Nietzsche ou a eternidade do tempo I

Donde a convicção do niilista que vive segundo essa experiência da temporalidade linear de que a vida não é, na verdade, um viver, mas somente um vão e ilusório passar; uma pura aparência de sonho cujo pano de fundo feito de nada a revela como sendo sem sentido, como absurda em si mesma, sendo necessário projetar o sentido e o valor num outro mundo, numa transcendência. Nietzsche pode afirmar, pois, com toda lógica, que a concepção linear do tempo é a manifestação principal do ressentimento e do espírito de vingança contra a vida, de modo que só nos veríamos livres do niilismo se acessássemos um outro modo de entender e viver  a temporalidade que fosse, por sua vez, sua redenção. Nesse contexto, o eterno retorno se propõe, então, a ser justamente esse outro modo de viver o tempo, oferecendo-se como desafio à vontade cuja afirmação a faria acessar uma outra forma muito diferente de viver a temporalidade. Ou, mais concretamente, o eterno retorno se oferece como a decisão para um novo modo de aplicar a si  mesmo a exigência ética de articular o tempo de modo que dessa exigência se siga o gozo e a afirmação da vida em vez de sua negação extrema (p.9).

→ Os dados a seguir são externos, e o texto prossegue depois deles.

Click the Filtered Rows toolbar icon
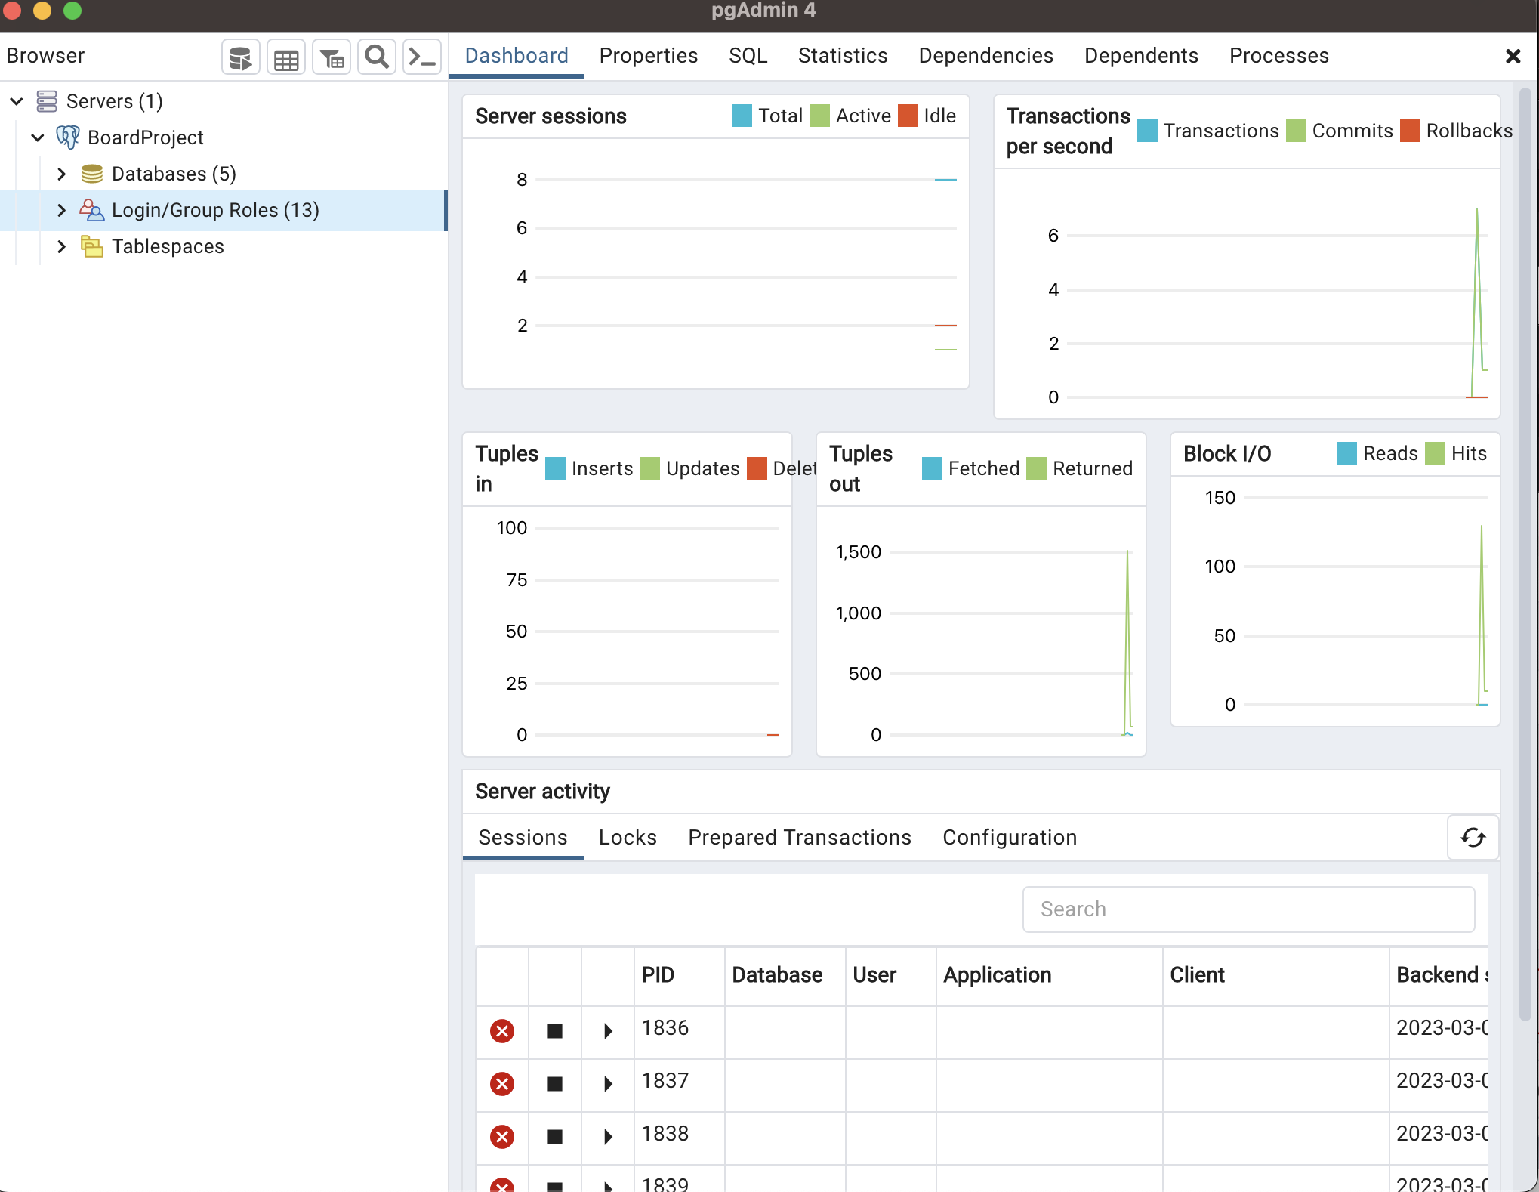 point(332,57)
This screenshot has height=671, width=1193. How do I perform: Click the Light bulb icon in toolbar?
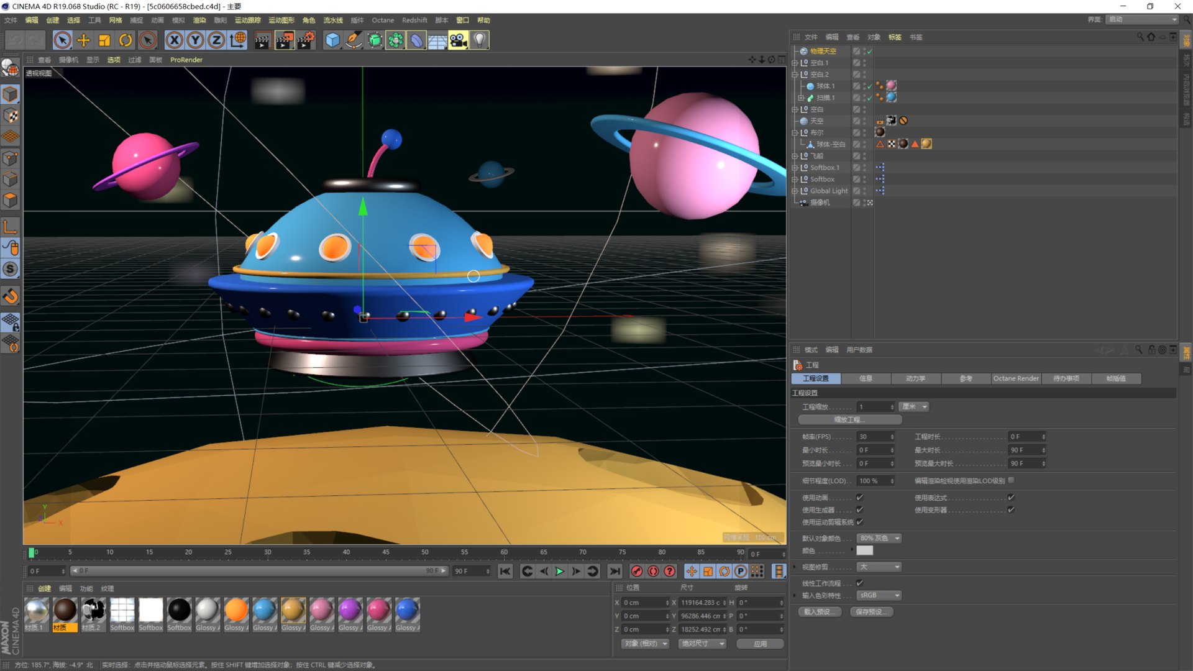[479, 40]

É isso que se deduz claramente da alegoria narrada no canto intitulado "Da visão e enigma", na terceira parte do Zaratustra (ZA/ZA, Da visão e enigma, KSA 4. 197-202). Nessa passagem, a visão de Zaratustra fala sobre um jovem pastor que, ao chão, se retorce de dor pois uma enorme serpente negra havia se introduzido em sua garganta e o estava asfixiando lentamente. A serpente negra simboliza aqui o niilismo. Zaratustra tenta, inultimente arrancar a serpente da garganta do pastor puxando-a. Porque o niilismo, quase já completamente introduzido no homem, incorporado a ele, não pode ser vencido a não ser por aquele que dele padece. De modo que a serpente só poderia ser morta se o pastor lhe mordesse a cabeça. E, com efeito, apenas quando o pastor faz aquilo que Zaratustra lhe recomenda aos gritos, ou seja, a morde e a cospe, é que ele se vê livre da serpente e com a vida salva. O relato dessa visão encerra-se com uma indicação muito importante: quando o pastor se levanta após ter mordido a cabeça da serpente, o texto diz: "Não mais pastor, não mais homem -  um transfigurado, um iluminado, que ria! Nunca ainda sobre a terra riu um homem, como ele ria!" (ZA/ZA, Da visão e enigma §2, KSA 4. 202. Tradução de Rubens Rodrigues Torres Filho). Era o Übermensch. Essa alegoria ensina, pois, que a superação do niilismo depende de uma decisão suprema da vontade pela qual liberamos nossa existência do niilismo e damos o primeiro passo em direção a um über, a um para além do homem (Mensch) como modo novo de ser e existir. E qual é essa decisão? Como veremos em seguida, é a decisão de afirmar, de dizer sim ao eterno retorno do mesmo com tudo aquilo que ele implica e significa (p.6).
Por exemplo, a representação puramente imaginária do inferno, da condenação eterna ardendo em inextinguívei chamas incandescentes e atormentados sem descanso por legiões de demonios que pululam com seus tridentes e chifres, não precisou nunca de fundamento científico que demonstrasse sua verdade e, no entanto, produziu sem dúvida alguma um enorme efeito sobre a conduta dos indivíduos durante dois mil anos. Para que penetrasse profundamente, precisou de muito tempo e da coação tirânica de um poder autoritário tal como o da Igreja. Pois o mesmo - diz Nietszche-, ou pelo menos algo parecido, teria que acontecer com o eterno retorno: não é preciso que ele seja demonstrado como a verdadeira realidade do tempo. Nem sequer precisa ser uma idéia verossímil ou provável, o que ela precisa é ser uma idéia eficaz enquanto instrumento de transformação e educação, uma idéia assumida pois simplesmente se quer afirmá-la como tal e dizer sim a ela (p.7).



Fragmentos do texto "Nietszche ou a eternidade do tempo" de Diego Sánches Meca, professor da Universidade de Madrid (UNED), disponibilizado para os participantes da palestra ministrada na UNIFESP dia 17.09.2010. Tradução de Vinicius de Andrade.